# What you have to do
Rewrite these records with every "GUI agent" changed to "screen assistant", leaving everything else as it is.

# Dataset extract
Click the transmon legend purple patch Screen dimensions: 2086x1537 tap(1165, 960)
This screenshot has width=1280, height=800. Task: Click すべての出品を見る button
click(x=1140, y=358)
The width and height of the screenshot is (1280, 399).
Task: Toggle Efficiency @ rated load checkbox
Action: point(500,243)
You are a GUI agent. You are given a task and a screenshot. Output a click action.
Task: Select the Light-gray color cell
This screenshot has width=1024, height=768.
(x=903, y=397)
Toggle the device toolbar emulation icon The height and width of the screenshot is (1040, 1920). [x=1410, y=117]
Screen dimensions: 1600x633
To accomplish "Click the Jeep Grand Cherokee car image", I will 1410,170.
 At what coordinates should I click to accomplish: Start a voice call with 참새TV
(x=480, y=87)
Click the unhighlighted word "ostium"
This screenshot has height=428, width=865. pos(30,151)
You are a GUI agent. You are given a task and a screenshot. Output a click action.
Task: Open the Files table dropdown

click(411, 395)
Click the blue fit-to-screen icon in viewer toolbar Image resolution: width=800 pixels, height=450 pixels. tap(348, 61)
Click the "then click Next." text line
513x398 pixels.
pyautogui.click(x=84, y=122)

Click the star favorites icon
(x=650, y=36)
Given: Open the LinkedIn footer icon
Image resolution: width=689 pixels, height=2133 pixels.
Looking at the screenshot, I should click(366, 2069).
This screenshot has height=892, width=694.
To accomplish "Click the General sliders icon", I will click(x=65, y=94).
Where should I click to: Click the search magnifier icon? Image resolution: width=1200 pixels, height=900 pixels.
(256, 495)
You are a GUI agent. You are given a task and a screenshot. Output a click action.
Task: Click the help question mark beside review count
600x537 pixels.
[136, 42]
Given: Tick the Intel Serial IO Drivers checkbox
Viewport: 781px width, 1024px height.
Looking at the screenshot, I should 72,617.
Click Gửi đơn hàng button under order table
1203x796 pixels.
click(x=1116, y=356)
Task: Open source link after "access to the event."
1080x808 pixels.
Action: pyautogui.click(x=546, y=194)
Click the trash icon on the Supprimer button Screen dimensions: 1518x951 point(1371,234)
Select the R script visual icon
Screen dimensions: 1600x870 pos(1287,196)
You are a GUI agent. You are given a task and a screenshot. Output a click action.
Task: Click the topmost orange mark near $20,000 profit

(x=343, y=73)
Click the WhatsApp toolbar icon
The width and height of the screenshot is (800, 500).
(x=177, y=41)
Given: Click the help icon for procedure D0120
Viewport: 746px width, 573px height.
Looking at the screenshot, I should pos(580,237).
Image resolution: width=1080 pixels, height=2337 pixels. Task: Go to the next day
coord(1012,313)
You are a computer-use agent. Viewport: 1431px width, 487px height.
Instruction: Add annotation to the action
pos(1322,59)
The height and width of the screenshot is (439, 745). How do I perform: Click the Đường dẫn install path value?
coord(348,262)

# Final result
Click the transmon legend purple patch Screen dimensions: 2086x1537 tap(1165, 960)
This screenshot has width=1280, height=800. Task: Click すべての出品を見る button
click(x=1140, y=358)
The width and height of the screenshot is (1280, 399).
Task: Toggle Efficiency @ rated load checkbox
Action: point(500,243)
You are a screen assistant. You are given a task and a screenshot. Output a click action.
Task: Select the Light-gray color cell
This screenshot has width=1024, height=768.
(x=903, y=397)
Toggle the device toolbar emulation icon The height and width of the screenshot is (1040, 1920). [x=1410, y=117]
Screen dimensions: 1600x633
To accomplish "Click the Jeep Grand Cherokee car image", I will 1410,170.
 At what coordinates should I click to accomplish: Start a voice call with 참새TV
(x=480, y=87)
Click the unhighlighted word "ostium"
This screenshot has height=428, width=865. pos(30,151)
You are a screen assistant. You are given a task and a screenshot. Output a click action.
Task: Open the Files table dropdown

click(411, 395)
Click the blue fit-to-screen icon in viewer toolbar Image resolution: width=800 pixels, height=450 pixels. tap(348, 61)
Click the "then click Next." text line
513x398 pixels.
pyautogui.click(x=84, y=122)

Click the star favorites icon
(x=650, y=36)
Given: Open the LinkedIn footer icon
Image resolution: width=689 pixels, height=2133 pixels.
Looking at the screenshot, I should click(366, 2069).
This screenshot has height=892, width=694.
To accomplish "Click the General sliders icon", I will click(x=65, y=94).
Where should I click to: Click the search magnifier icon? Image resolution: width=1200 pixels, height=900 pixels.
(256, 495)
You are a screen assistant. You are given a task and a screenshot. Output a click action.
Task: Click the help question mark beside review count
600x537 pixels.
[136, 42]
Given: Tick the Intel Serial IO Drivers checkbox
Viewport: 781px width, 1024px height.
Looking at the screenshot, I should 72,617.
Click Gửi đơn hàng button under order table
1203x796 pixels.
click(x=1116, y=356)
Task: Open source link after "access to the event."
1080x808 pixels.
Action: pyautogui.click(x=546, y=194)
Click the trash icon on the Supprimer button Screen dimensions: 1518x951 point(1371,234)
Select the R script visual icon
Screen dimensions: 1600x870 pos(1287,196)
You are a screen assistant. You are given a task and a screenshot. Output a click action.
Task: Click the topmost orange mark near $20,000 profit

(x=343, y=73)
Click the WhatsApp toolbar icon
The width and height of the screenshot is (800, 500).
(x=177, y=41)
Given: Click the help icon for procedure D0120
Viewport: 746px width, 573px height.
Looking at the screenshot, I should pos(580,237).
Image resolution: width=1080 pixels, height=2337 pixels. Task: Go to the next day
coord(1012,313)
You are a computer-use agent. Viewport: 1431px width, 487px height.
Instruction: Add annotation to the action
pos(1322,59)
The height and width of the screenshot is (439, 745). How do I perform: Click the Đường dẫn install path value?
coord(348,262)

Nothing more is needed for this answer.